Problem details => Every record has to be written out exactly, with no line missing.

Exercise materials =>
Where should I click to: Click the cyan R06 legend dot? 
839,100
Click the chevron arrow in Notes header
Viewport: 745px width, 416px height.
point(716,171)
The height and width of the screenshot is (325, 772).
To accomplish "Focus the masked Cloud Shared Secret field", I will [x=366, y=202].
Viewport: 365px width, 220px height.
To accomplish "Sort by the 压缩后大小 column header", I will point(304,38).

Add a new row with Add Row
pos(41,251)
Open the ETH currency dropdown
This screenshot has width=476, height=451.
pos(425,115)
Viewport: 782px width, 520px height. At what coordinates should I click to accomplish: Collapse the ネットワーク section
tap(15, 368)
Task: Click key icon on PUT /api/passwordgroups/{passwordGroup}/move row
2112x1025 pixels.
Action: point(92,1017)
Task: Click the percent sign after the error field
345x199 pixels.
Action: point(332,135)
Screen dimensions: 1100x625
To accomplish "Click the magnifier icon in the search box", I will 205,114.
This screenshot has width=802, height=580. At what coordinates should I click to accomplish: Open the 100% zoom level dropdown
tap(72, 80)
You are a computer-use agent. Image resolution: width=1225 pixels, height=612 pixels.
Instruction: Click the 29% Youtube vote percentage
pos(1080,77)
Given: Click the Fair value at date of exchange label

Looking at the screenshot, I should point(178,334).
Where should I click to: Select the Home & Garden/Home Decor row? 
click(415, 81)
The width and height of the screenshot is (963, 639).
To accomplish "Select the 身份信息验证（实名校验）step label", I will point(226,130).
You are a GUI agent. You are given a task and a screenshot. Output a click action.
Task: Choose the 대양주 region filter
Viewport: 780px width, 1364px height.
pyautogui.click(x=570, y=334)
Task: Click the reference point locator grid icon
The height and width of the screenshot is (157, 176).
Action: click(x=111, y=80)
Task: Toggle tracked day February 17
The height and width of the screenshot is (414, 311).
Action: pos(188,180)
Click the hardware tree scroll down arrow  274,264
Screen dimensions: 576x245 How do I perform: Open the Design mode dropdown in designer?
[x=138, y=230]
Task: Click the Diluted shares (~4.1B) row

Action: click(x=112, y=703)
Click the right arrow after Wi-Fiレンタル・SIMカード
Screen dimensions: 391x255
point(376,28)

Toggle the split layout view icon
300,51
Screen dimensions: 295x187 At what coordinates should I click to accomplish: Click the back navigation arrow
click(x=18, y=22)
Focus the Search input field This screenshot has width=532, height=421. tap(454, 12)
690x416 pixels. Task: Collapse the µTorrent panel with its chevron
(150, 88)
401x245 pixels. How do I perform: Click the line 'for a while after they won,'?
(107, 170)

Result of this exercise =>
Where should I click to: Click the cyan R06 legend dot? 
839,100
Click the chevron arrow in Notes header
Viewport: 745px width, 416px height.
point(716,171)
The height and width of the screenshot is (325, 772).
To accomplish "Focus the masked Cloud Shared Secret field", I will [x=366, y=202].
Viewport: 365px width, 220px height.
To accomplish "Sort by the 压缩后大小 column header", I will point(304,38).

Add a new row with Add Row
pos(41,251)
Open the ETH currency dropdown
This screenshot has width=476, height=451.
pos(425,115)
Viewport: 782px width, 520px height. At what coordinates should I click to accomplish: Collapse the ネットワーク section
tap(15, 368)
Task: Click key icon on PUT /api/passwordgroups/{passwordGroup}/move row
2112x1025 pixels.
Action: point(92,1017)
Task: Click the percent sign after the error field
345x199 pixels.
Action: point(332,135)
Screen dimensions: 1100x625
To accomplish "Click the magnifier icon in the search box", I will 205,114.
This screenshot has width=802, height=580. At what coordinates should I click to accomplish: Open the 100% zoom level dropdown
tap(72, 80)
You are a computer-use agent. Image resolution: width=1225 pixels, height=612 pixels.
Instruction: Click the 29% Youtube vote percentage
pos(1080,77)
Given: Click the Fair value at date of exchange label

Looking at the screenshot, I should point(178,334).
Where should I click to: Select the Home & Garden/Home Decor row? 
click(415, 81)
The width and height of the screenshot is (963, 639).
To accomplish "Select the 身份信息验证（实名校验）step label", I will point(226,130).
You are a GUI agent. You are given a task and a screenshot. Output a click action.
Task: Choose the 대양주 region filter
Viewport: 780px width, 1364px height.
pyautogui.click(x=570, y=334)
Task: Click the reference point locator grid icon
The height and width of the screenshot is (157, 176).
Action: click(x=111, y=80)
Task: Toggle tracked day February 17
The height and width of the screenshot is (414, 311).
Action: pos(188,180)
Click the hardware tree scroll down arrow  274,264
Screen dimensions: 576x245 How do I perform: Open the Design mode dropdown in designer?
[x=138, y=230]
Task: Click the Diluted shares (~4.1B) row

Action: click(x=112, y=703)
Click the right arrow after Wi-Fiレンタル・SIMカード
Screen dimensions: 391x255
point(376,28)

Toggle the split layout view icon
300,51
Screen dimensions: 295x187 At what coordinates should I click to accomplish: Click the back navigation arrow
click(x=18, y=22)
Focus the Search input field This screenshot has width=532, height=421. tap(454, 12)
690x416 pixels. Task: Collapse the µTorrent panel with its chevron
(150, 88)
401x245 pixels. How do I perform: Click the line 'for a while after they won,'?
(107, 170)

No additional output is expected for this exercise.